29. Sixthly, Lord Brown’s observations at [31] that CPR 3.10 was engaged were addressed to the position not only of Mrs Nussberger, on whom there had been service by a permitted method of a package of documents which included the German translation of the claim form and particulars of claim in both languages, but also to the position of Nefer, the third defendant, on whom there had been no service at all. In this he went further than the majority in The Goldean Mariner, where there had at least been some service, of the acknowledgment of service form if not the writ. I have some difficulty in treating an “error of procedure” in CPR 3.10 as encompassing circumstances where there is no purported service of any document of any kind, particularly where CPR 3.10(a) automatically validates subsequent steps in the proceedings if CPR 3.10 is engaged. I would be inclined for my part to treat the remedy in such case as lying, if at all, with the discretionary power to dispense with service under CPR 6.9. Nevertheless, the reference by Lord Brown in [31] to CPR 3.10(b) applying to the third defendant, Nefer, is indicative of the view of the Judicial Committee that CPR 3.10 is a beneficial provision to be given very wide effect indeed.”
    1. Popplewell J found that there was a “significant distinction” between service of originating process and subsequent procedural steps and indicated that a narrower approach was justified where CPR 3.10 was to be applied to the service of such process because that is what establishes in personam jurisdiction over the defendant. However, he also accepted that, according to Phillips v Nussberger, even for service of originating processes, CPR rule 3.10 is to be given a wide effect (see [37]).
    2. Bank of Baroda and Others v Nawany Marine Shipping FZE and Others [2016] EWHC 3089 (Comm) concerned the service of claims in relation to a loan agreement and a guarantee agreement. There was purported service of three separate claims. The claims were purportedly served on the defendant’s process agents by a letter which appended one copy of the Claim Form and four original response packs. In fact, they should have served a separate copy of the claim form for each defendant in circumstances where there were at least three claims under separate documents.
    3. It was found that CPR rule 3.10 did operate to cure the defect. Sara Cockerill QC, sitting as a Deputy High Court Judge (as she then was), summarised the position at [15] to [17], stating, amongst other matters, as follows:
“15. This leaves only CPR 3.10 […] In support of the Claimants’ submissions I was referred to the judgment of His Honour Judge Graham Wood QC in United Utilities Group PLC v Hart (Liverpool County Court, unreported, 24 September 2015). That case concerned a question of whether purported defective service of a copy of the sealed version of the claim form can be cured by the court exercising discretion under any part of the CPR and where the defective service was held capable of being cured under CPR 3.10.
16. […] [it] includes a very useful summary of the principles and recent authorities in the area, highlighting in particular Lord Brown’s obiter dictum in Phillips v Symes (No 3) [2008] 1 WLR 180 at [31] …”
“17. Judge Graham Wood QC also highlighted the careful analysis of the significance of that dictum by Popplewell J in Integral Petroleum SA v SCU Finanz AG [2014] EWHC 702 (Comm). Together these cases indicate the following:

i) Lord Brown’s dictum can be taken as an indication of the view of the Judicial Committee that CPR 3.10 is a beneficial provision to be given very wide effect;

ii) This enables it to be used beneficially where a defect has had no prejudicial effect on the other party and prevents the triumph of form over substance;”

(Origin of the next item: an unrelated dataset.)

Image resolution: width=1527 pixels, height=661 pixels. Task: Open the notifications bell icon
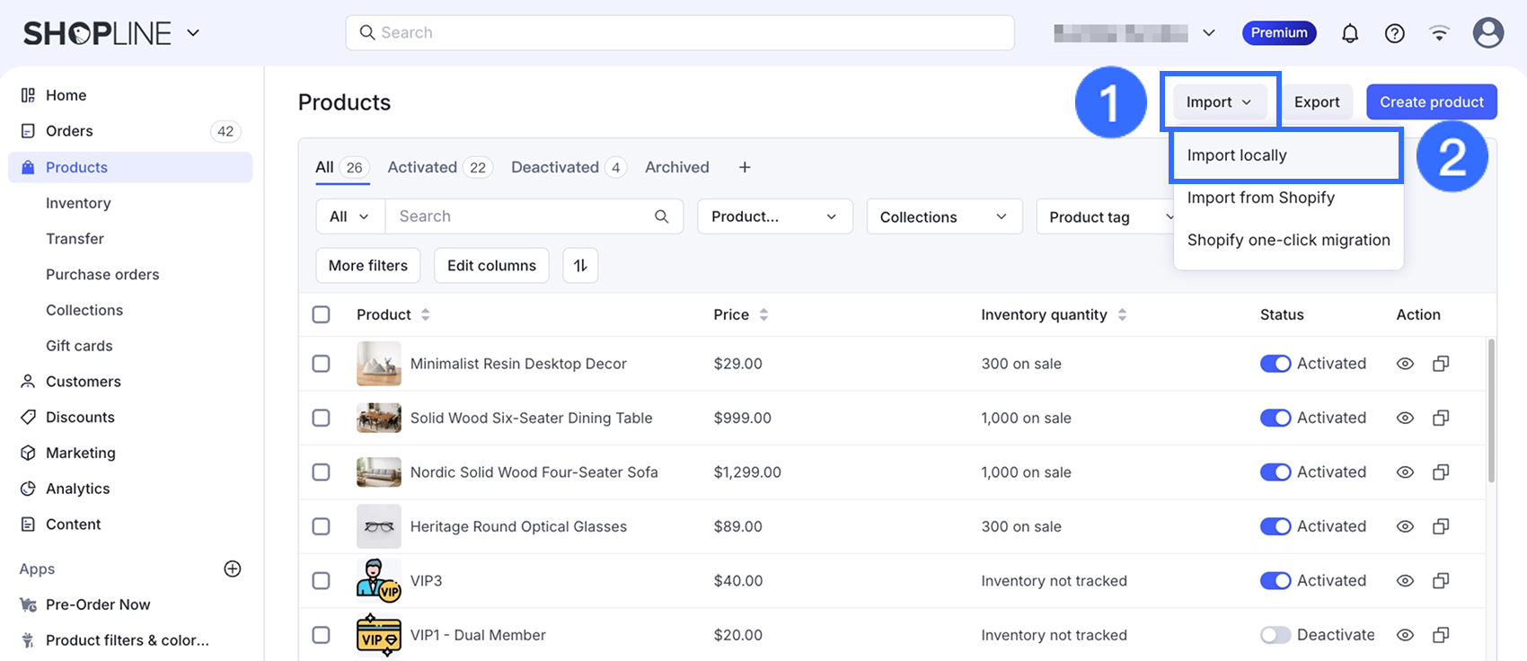click(1349, 33)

(3) Has there been an error of procedure?
    1. The third of the principles set out by Sara Cockerill QC at [17] is as follows:
“iii) the key in considering whether a defect can be cured under this provision is to analyse whether there is “an error of procedure” which might otherwise invalidate a step taken in the proceedings. Thus, the benefit of CPR 3.10 will be less easy to obtain where there has been no attempt at a procedural step (e.g. a complete failure of service) or the step taken is not permitted by or within the rules at all.”
    1. This was considered in relation to the facts of that case at [19]:
“19. Further, while the error relates to originating process (which Popplewell J at [37] indicated should attract a more cautious approach) this is a case where a procedural step was taken defectively rather than omitted or performed directly contrary to a rule. So although on one analysis one might say that service on some of the Defendants was omitted in the absence of sufficient Claim Forms, the covering letter makes clear that service was being attempted to be effected against all the Defendants. Effectively some of the procedural boxes were ticked, but others were not. This therefore seems to me to be a case where the power under CPR 3.10 can and should be exercised. Given the fact that no limitation point arises, and the effect of the order will be to validate the steps taken before the Claim Form expired, I do not consider that the expiry of the Claim Form stands in the way of this order being made.”
    1. At [20] of her judgment she also continued as follows:
“I also note that this result is consistent with the law as it existed before the CPR : in The Goldean Mariner [1990] 2 Lloyd’s Rep. 215 (cited in passing by Popplewell J and also discussed by Lord Brown) four defendants received the wrong writs, while the fifth received no writ, only an acknowledgment of service form. These errors were all treated as capable of cure under RSC rule 2(1). It would be odd if the CPR, with its greater emphasis on substance, should produce a less favourable result to an erring claimant than would have been obtained under the RSC.”
    1. I would only add at this point that I agree with the sentiments expressed by the learned judge in that case, which I consider are also apposite to the facts of this case, as I shall come on to address.
(4) A question of whether the error had a “prejudicial effect”.
    1. The learned judge in that case considered further whether CPR 3.10 could operate in the case before her. An important consideration was whether the defect in service had a prejudicial effect, taking into account whether the defendants were effectively informed that proceedings had been commenced:
“18. Is this therefore a case where CPR 3.10 can operate? There is no suggestion that the defect in service has had a prejudicial effect. The Defendants were effectively informed by the defective attempt at service that proceedings had been commenced against them. Nor was it argued that there was any limitation issue. If I were to accede to the Defendants’ application, even though the validity of the Claim Form has now expired there would be nothing preventing the Claimants from issuing another Claim Form and serving it properly. This would, therefore, be a triumph of form over substance.
    1. Lord Brown in Phillips v Nussberger also noted that the documents served on the defendant in that case included the German translation of the claim form and the Particulars of Claim which set out the details of the appellant’s case, so:
“29. […] (iii) the second and third defendants accordingly suffered no prejudice from the omission of the English language claim form from the package of documents served but rather used the omission as the opportunity to seek to achieve first seisin in Switzerland.”
    1. Furthermore, the court has previously used its powers under rule 3.10 of the CPR to remedy service of an unsealed claim from without a claim number where the error had no prejudicial effect. In Heron Bros Limited v Central Bedfordshire Council [2015] EWHC 604 (TCC), Edwards-Stuart J at [33] to [34] found that such service was an irregularity that could be cured (in the context of service within seven days of issue under regulation 47F(1) of the Public Contracts Regulations 2006), particularly where the irregularity did not deprive the defendant “of any knowledge of the nature of the claim against it or of the fact that proceedings had been or were about to be started ” (at [60]) (emphasis added).
(5) Fault of the applicant.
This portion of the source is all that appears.